▸ Action item
Extract from the listing each line in which the word "will" appears.
────────────────────────────────────────
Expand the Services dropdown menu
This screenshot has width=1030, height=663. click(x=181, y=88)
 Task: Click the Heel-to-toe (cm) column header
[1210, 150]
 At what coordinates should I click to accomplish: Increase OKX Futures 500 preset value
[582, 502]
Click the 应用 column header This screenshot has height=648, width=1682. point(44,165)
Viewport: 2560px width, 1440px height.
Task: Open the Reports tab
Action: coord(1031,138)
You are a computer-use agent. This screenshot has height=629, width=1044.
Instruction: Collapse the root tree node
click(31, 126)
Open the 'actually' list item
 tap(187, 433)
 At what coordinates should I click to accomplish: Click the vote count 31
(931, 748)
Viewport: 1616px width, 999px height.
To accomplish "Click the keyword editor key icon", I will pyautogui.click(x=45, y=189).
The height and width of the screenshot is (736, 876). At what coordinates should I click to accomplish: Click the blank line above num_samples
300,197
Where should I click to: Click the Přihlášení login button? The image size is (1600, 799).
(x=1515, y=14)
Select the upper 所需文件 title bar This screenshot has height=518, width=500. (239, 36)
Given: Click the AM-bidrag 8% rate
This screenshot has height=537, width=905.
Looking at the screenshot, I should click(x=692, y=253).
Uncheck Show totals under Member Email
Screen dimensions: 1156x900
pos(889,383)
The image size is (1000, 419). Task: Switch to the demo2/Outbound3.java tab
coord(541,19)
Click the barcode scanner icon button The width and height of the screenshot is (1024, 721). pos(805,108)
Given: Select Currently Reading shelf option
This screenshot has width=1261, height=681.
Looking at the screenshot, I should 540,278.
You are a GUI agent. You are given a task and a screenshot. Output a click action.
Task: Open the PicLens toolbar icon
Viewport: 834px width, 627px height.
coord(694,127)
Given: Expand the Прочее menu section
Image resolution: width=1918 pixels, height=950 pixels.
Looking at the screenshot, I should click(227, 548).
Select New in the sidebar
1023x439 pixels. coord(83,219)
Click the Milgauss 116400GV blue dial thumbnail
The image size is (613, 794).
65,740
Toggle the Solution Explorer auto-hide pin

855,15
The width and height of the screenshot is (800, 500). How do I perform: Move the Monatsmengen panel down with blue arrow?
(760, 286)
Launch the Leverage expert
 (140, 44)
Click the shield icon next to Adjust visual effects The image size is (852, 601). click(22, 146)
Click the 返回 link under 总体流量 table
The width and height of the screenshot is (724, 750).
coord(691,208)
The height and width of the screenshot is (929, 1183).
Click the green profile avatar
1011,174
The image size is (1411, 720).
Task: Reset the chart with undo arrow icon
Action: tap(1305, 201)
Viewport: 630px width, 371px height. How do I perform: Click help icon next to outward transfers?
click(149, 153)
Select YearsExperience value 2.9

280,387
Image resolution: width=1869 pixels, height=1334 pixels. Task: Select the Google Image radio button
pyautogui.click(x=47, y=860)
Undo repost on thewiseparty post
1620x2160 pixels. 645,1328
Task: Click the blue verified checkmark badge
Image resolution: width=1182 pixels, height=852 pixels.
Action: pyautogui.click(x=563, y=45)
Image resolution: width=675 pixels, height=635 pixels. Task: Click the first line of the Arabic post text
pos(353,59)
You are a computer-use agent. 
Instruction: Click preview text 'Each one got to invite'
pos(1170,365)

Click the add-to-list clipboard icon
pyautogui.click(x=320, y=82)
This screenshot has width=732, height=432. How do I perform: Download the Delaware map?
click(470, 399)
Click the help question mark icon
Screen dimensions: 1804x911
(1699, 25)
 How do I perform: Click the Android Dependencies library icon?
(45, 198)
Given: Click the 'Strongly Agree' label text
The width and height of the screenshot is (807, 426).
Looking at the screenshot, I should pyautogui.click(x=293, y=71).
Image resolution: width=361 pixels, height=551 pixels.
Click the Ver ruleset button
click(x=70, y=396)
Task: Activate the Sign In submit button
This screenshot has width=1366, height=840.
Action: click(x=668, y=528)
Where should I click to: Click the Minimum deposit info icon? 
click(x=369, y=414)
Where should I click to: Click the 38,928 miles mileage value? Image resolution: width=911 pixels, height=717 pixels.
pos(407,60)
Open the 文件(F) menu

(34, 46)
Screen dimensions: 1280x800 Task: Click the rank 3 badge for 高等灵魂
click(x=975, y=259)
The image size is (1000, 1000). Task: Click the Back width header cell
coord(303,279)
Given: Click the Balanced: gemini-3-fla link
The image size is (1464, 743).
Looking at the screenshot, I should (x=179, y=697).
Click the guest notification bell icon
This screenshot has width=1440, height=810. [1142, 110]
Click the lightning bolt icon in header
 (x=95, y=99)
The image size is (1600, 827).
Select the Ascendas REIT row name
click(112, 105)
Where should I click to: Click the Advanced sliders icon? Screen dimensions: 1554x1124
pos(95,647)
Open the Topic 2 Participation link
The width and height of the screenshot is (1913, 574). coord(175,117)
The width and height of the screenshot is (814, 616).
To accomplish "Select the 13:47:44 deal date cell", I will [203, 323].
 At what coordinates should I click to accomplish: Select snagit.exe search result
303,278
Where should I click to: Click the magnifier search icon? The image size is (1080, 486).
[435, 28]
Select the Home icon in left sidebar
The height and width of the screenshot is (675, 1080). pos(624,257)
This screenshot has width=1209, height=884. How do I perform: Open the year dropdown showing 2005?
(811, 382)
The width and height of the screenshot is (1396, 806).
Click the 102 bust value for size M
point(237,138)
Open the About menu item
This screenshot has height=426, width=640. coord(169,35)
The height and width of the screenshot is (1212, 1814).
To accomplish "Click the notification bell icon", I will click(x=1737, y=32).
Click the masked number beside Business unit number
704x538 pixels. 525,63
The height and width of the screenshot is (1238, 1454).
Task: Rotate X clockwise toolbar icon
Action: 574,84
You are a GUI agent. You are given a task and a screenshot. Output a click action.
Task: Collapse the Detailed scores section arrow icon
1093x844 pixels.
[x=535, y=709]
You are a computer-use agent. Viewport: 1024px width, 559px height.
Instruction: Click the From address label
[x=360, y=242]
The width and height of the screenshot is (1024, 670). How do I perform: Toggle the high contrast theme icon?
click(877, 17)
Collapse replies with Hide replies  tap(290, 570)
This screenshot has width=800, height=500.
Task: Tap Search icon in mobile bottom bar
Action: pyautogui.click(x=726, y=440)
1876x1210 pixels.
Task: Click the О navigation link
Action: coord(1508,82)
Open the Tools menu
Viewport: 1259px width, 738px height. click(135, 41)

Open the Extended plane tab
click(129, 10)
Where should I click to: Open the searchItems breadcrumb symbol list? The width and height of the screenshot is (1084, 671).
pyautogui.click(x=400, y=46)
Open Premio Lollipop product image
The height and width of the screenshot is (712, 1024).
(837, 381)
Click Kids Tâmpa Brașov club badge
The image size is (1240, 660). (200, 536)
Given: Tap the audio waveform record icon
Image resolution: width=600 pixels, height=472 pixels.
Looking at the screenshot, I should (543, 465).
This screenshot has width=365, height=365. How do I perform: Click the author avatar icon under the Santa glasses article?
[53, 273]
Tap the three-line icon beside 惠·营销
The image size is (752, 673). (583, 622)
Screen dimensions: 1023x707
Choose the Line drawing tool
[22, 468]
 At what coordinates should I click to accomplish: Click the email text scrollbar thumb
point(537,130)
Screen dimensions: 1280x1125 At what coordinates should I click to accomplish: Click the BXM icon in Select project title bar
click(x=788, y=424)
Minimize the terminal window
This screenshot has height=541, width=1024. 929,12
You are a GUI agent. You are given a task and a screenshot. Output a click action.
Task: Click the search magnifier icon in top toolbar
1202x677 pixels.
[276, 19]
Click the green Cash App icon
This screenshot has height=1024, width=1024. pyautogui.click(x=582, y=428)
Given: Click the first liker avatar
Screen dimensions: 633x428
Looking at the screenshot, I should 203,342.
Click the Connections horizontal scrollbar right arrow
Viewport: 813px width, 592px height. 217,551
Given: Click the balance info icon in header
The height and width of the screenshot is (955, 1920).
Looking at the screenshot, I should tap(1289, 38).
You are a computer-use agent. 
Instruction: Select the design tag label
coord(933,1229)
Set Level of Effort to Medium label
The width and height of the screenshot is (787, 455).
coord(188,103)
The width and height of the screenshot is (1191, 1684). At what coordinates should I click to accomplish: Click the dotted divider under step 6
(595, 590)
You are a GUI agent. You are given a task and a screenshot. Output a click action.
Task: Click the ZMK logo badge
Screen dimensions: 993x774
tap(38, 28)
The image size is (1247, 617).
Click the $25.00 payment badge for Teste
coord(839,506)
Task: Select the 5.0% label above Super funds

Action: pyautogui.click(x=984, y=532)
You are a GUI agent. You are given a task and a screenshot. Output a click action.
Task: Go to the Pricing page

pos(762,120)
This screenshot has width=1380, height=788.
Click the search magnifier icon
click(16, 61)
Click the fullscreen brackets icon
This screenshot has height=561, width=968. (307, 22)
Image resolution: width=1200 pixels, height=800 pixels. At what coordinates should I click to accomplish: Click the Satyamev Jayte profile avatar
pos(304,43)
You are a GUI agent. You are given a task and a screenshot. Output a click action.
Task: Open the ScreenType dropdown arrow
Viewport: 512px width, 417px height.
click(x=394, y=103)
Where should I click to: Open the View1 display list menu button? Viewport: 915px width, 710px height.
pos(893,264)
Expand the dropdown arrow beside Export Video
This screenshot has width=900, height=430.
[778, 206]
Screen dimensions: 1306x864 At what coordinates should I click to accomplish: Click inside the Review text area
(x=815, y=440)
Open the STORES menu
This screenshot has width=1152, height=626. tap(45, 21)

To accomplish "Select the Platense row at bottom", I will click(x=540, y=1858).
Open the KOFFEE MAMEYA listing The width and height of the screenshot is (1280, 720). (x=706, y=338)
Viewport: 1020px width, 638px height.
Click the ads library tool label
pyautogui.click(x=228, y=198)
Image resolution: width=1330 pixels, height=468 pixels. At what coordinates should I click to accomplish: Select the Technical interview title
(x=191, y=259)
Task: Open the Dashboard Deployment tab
────────────────────────────────────────
▸ The answer
To accomplish "Click the keyword editor key icon", I will pyautogui.click(x=45, y=189).
To accomplish "Select the 13:47:44 deal date cell", I will [203, 323].
To accomplish "Click the notification bell icon", I will click(x=1737, y=32).
To accomplish "Select the Platense row at bottom", I will click(x=540, y=1858).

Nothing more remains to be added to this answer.